In [1]:
# --- Imports
import os
import numpy as np
import pandas as pd

from sklearn.preprocessing import StandardScaler, MinMaxScaler
from sklearn.metrics import pairwise_distances
from sklearn.neighbors import KernelDensity

# --- Config
INPUT_FILE = "bean-clean.csv"            # your real data file with header
OUTPUT_DIR = "syn_outputs"         # where to write per-class and merged CSVs
CLASSES = ["SEKER", "BARBUNYA", "BOMBAY", "CALI", "HOROZ"]  # order controls file names
N_SAMPLES_PER_CLASS = 500          # synthetic rows per class (adjust as needed)

# KDE / Adaptivity
BASE_BANDWIDTH = 0.5               # base bandwidth in normalized space
K_NEIGHBORS = 5                    # k-NN for local bandwidth
KERNEL = "gaussian"

# Normalization: choose one
SCALER_KIND = "standard"           # "standard" for StandardScaler; "minmax" for MinMaxScaler

os.makedirs(OUTPUT_DIR, exist_ok=True)

# --- Notes ---
# 1) If your CSV lacks a header row, set header=None in pd.read_csv(), then
#    assign column names yourself and ensure there is a 'Class' column.
# 2) CLASSES list controls which classes are generated and file names.


In [2]:
def load_dataset(path: str) -> pd.DataFrame:
    """
    Load the dataset. Expects a 'Class' column for labels and numeric feature columns.
    """
    df = pd.read_csv(path)
    if "Class" not in df.columns:
        raise ValueError("Expected a 'Class' column in the dataset.")
    return df

def get_numeric_columns(df: pd.DataFrame, exclude=("Class",)) -> list:
    cols = df.select_dtypes(include=[np.number]).columns.tolist()
    for ex in exclude:
        if ex in cols:
            cols.remove(ex)
    return cols

def make_scaler(kind="standard"):
    if kind == "minmax":
        return MinMaxScaler()
    elif kind == "standard":
        return StandardScaler()
    else:
        raise ValueError("SCALER_KIND must be 'standard' or 'minmax'")

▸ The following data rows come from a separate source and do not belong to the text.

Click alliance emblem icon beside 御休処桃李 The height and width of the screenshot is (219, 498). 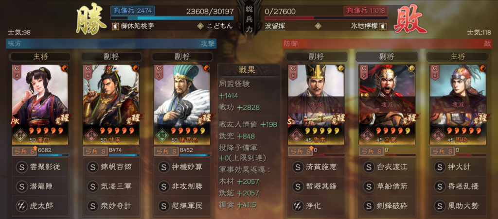[x=114, y=26]
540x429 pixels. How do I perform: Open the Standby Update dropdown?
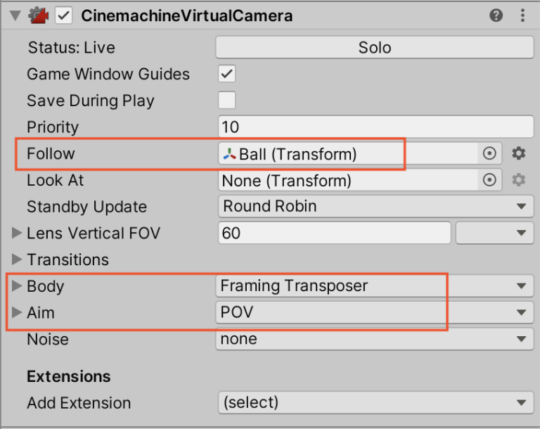click(x=375, y=207)
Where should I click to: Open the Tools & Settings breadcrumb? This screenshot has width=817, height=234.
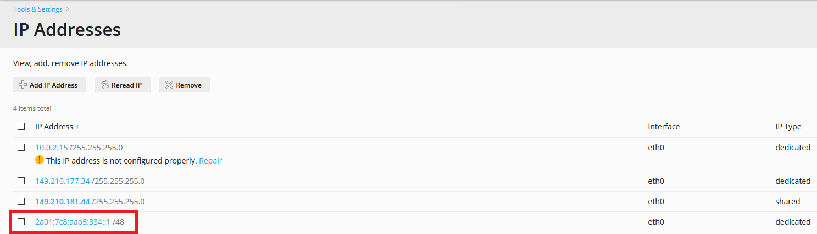(x=38, y=9)
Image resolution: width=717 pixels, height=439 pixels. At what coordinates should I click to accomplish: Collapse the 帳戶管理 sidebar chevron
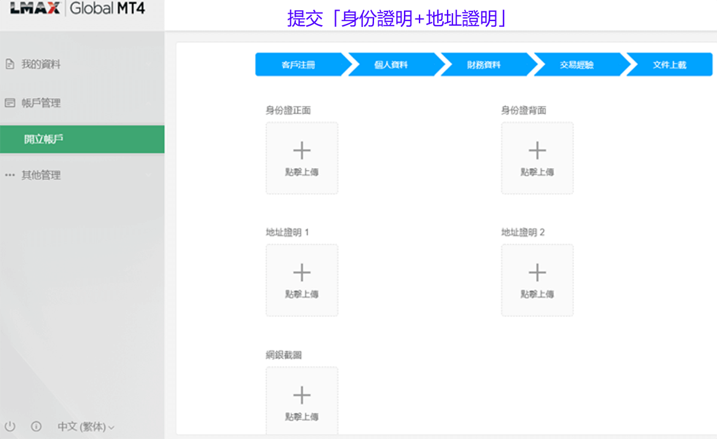click(x=149, y=103)
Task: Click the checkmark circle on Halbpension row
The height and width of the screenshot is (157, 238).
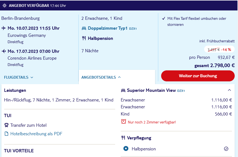Action: point(226,149)
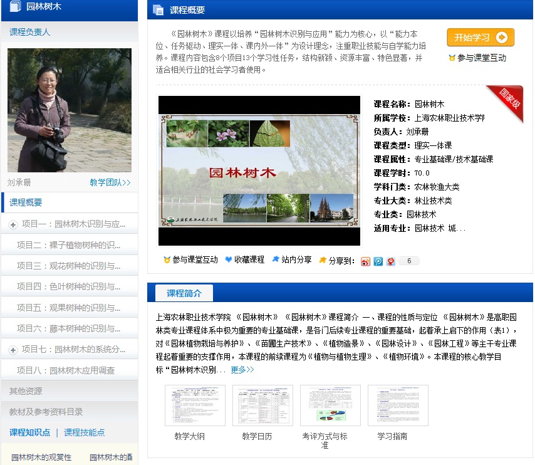Open the 教学团队>> link
Screen dimensions: 535x465
tap(110, 183)
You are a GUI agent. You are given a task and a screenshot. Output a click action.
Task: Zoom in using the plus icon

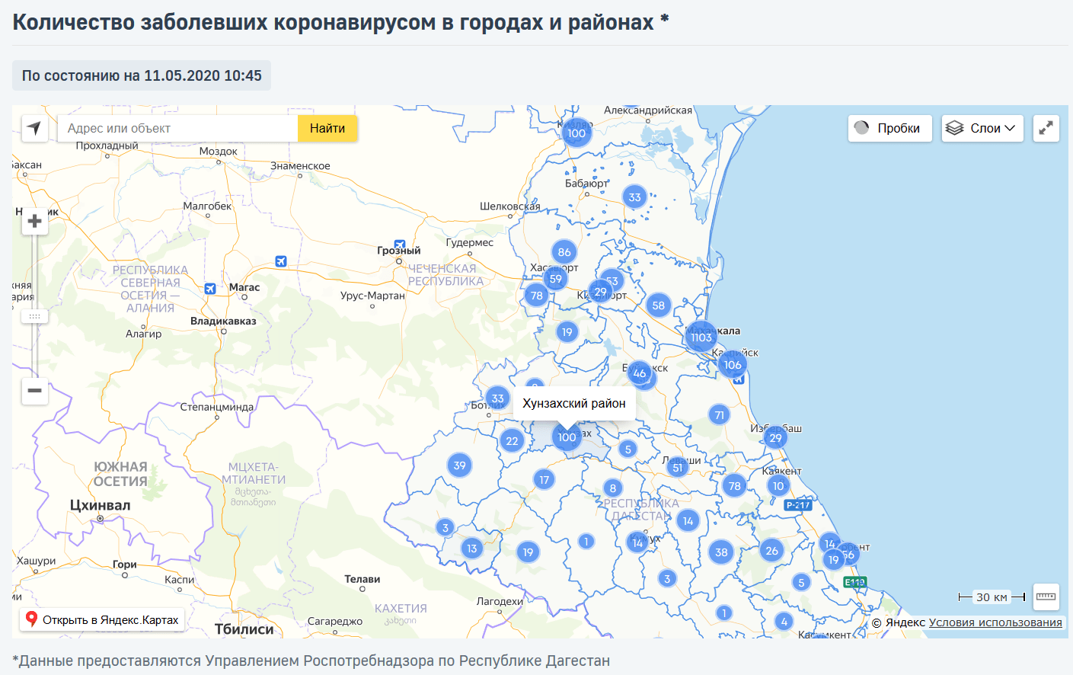click(34, 221)
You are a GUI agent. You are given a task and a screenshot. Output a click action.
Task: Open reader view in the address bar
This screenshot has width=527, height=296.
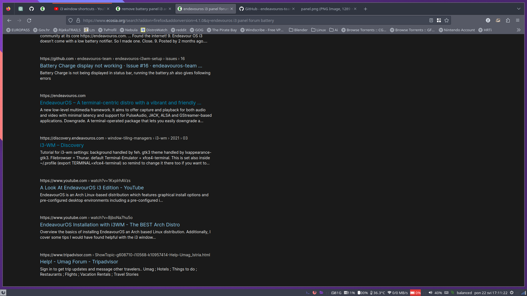(431, 20)
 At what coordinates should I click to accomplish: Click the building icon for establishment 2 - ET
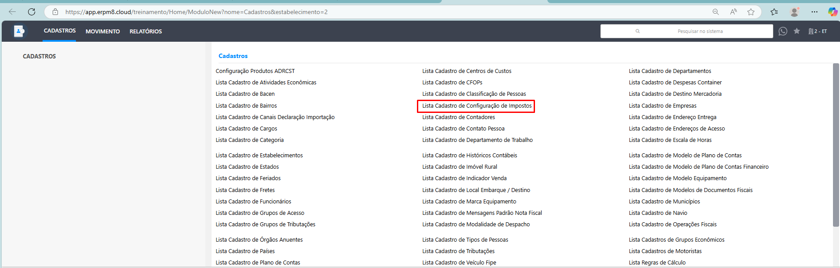[811, 31]
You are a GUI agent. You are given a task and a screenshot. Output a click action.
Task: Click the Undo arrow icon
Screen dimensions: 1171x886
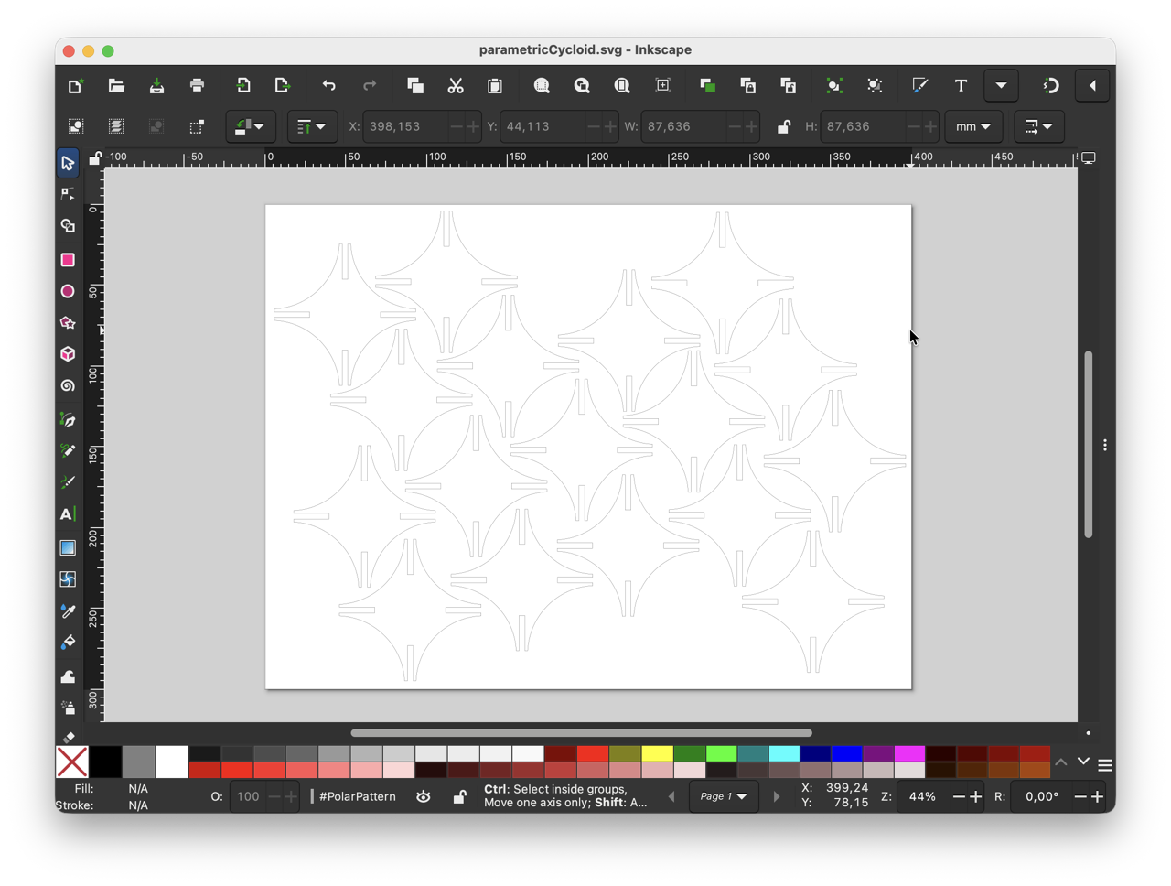click(x=328, y=85)
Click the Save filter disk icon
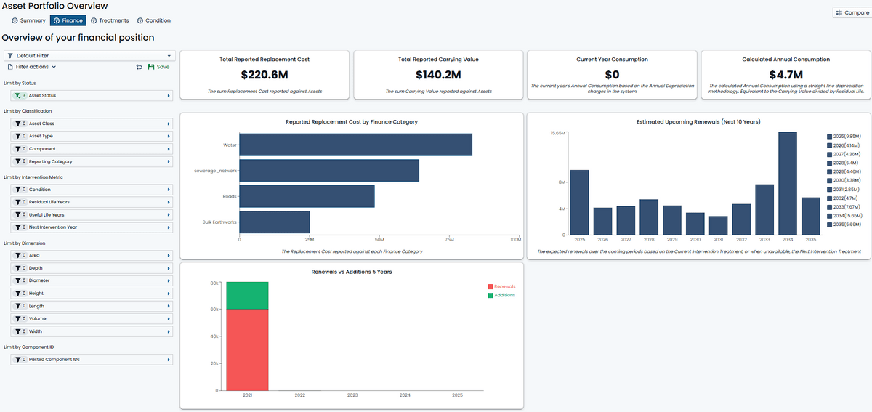Viewport: 872px width, 412px height. pos(151,67)
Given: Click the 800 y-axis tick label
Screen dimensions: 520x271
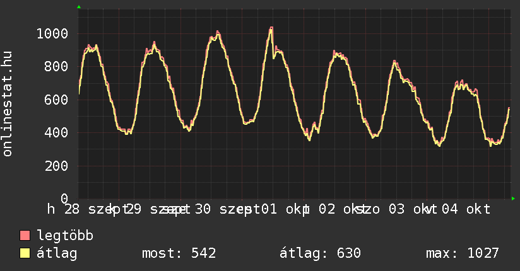Looking at the screenshot, I should pyautogui.click(x=56, y=67).
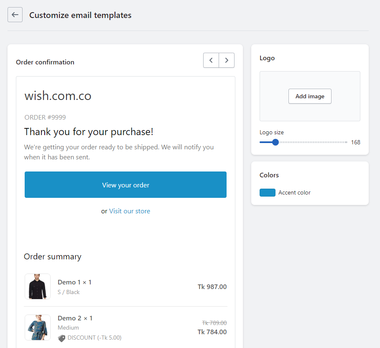This screenshot has height=348, width=380.
Task: Show the previous email template
Action: coord(211,60)
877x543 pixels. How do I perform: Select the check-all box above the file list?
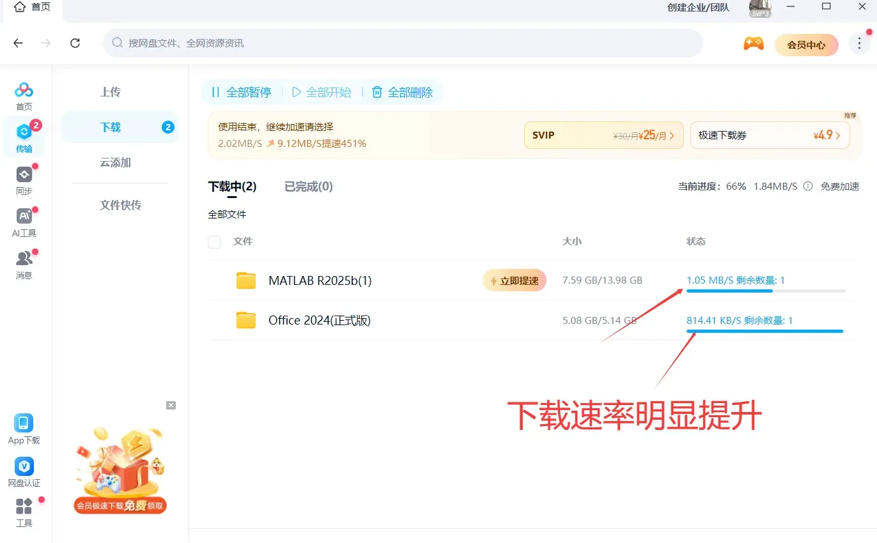pos(214,241)
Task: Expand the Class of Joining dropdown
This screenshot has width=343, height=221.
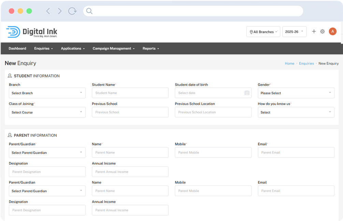Action: [47, 112]
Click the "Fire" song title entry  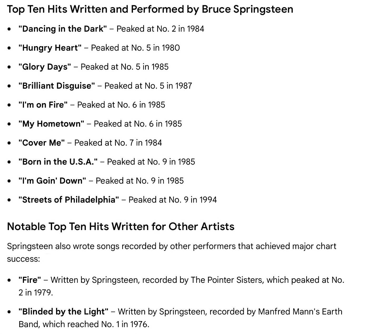pos(30,280)
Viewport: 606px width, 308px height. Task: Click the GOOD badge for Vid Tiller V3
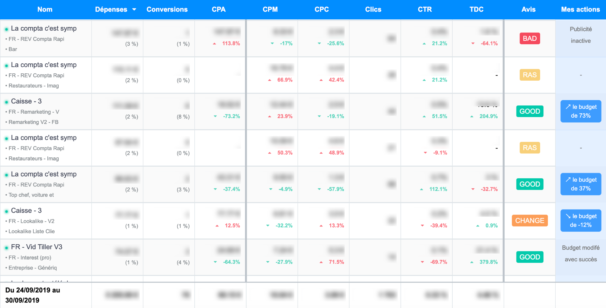coord(529,257)
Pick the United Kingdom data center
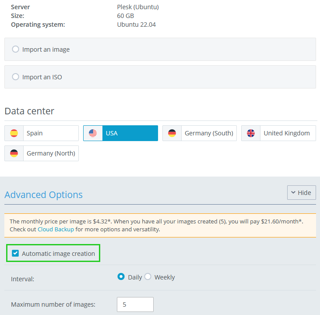320x315 pixels. (x=286, y=133)
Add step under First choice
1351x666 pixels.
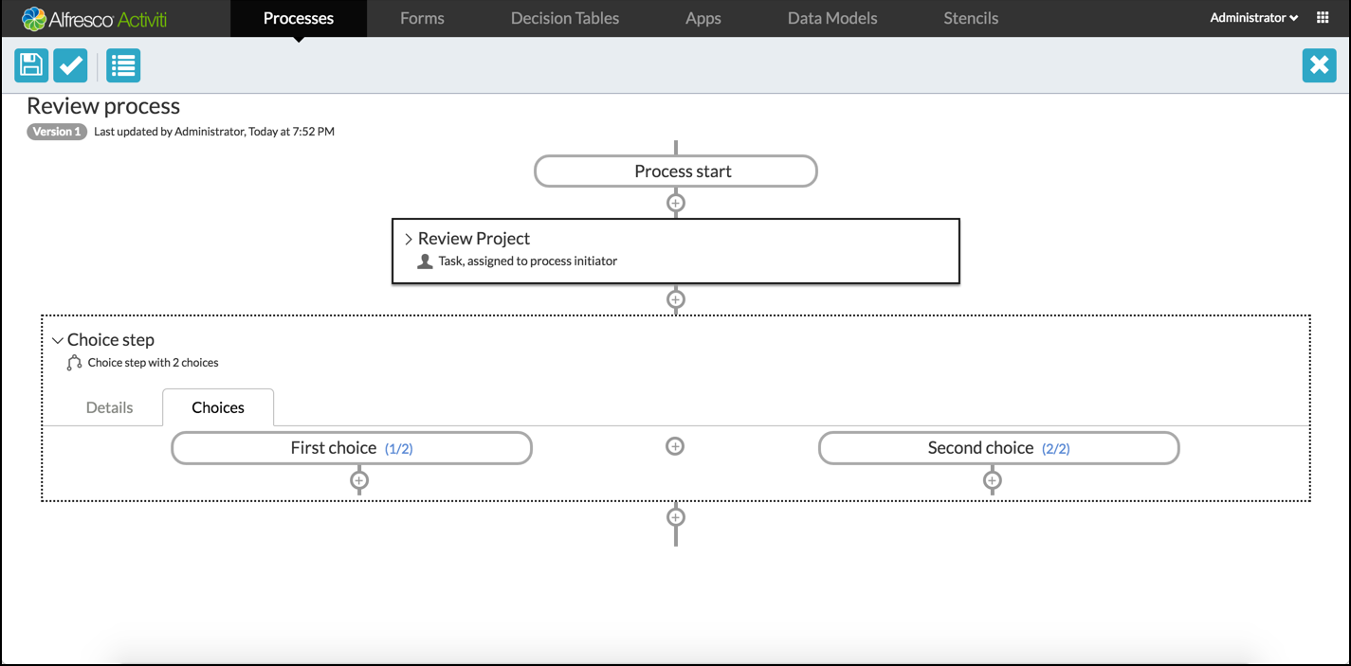click(359, 481)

def fit_transform_scaler(df_num: pd.DataFrame, scaler) -> np.ndarray:
    """
    Fit scaler on numeric data and return normalized ndarray.
    """
    return scaler.fit_transform(df_num.values)

def inverse_transform_scaler(arr: np.ndarray, scaler) -> np.ndarray:
    return scaler.inverse_transform(arr)


In [3]:
def compute_adaptive_bandwidths(X_norm: np.ndarray, base_bandwidth: float, k: int) -> np.ndarray:
    """
    Compute per-point adaptive bandwidths using mean distance to k nearest neighbors in normalized space.
    """
    # pairwise distances; for large datasets consider an approximate NN to speed up
    D = pairwise_distances(X_norm)
    # sort each row, take first k (excluding zero at index 0 if self-distance)
    # We'll take indices 1..k inclusive to avoid the zero distance to self.
    D_sorted = np.sort(D, axis=1)
    local = D_sorted[:, 1:k+1].mean(axis=1)   # mean distance to k nearest neighbors
    return base_bandwidth * local

def fit_adaptive_kde_models(X_norm: np.ndarray, bandwidths: np.ndarray, kernel: str = "gaussian"):
    """
    Fit one KDE per point with its local bandwidth (mixture-of-KDEs approximation).
    """
    kde_models = []
    for bw in bandwidths:
        kde = KernelDensity(bandwidth=bw, kernel=kernel)
        kde.fit(X_norm)  # fit on full class data for stability
        kde_models.append(kde)
    return kde_models

def sample_from_adaptive_kde(kde_models, n_samples: int) -> np.ndarray:
    """
    Randomly pick per-point KDEs and sample one point each.
    """
    idx = np.random.randint(0, len(kde_models), size=n_samples)
    samples = [kde_models[i].sample(1)[0] for i in idx]
    return np.vstack(samples)


In [4]:
def synthesize_for_class(df_class: pd.DataFrame,
                         numeric_cols: list,
                         n_samples: int,
                         base_bandwidth: float,
                         k_neighbors: int,
                         kernel: str,
                         scaler_kind: str = "standard") -> pd.DataFrame:
    """
    Generate synthetic samples for a single class with normalization -> AKDE -> inverse transform.
    """
    # 1) Numeric slice
    X = df_class[numeric_cols].to_numpy()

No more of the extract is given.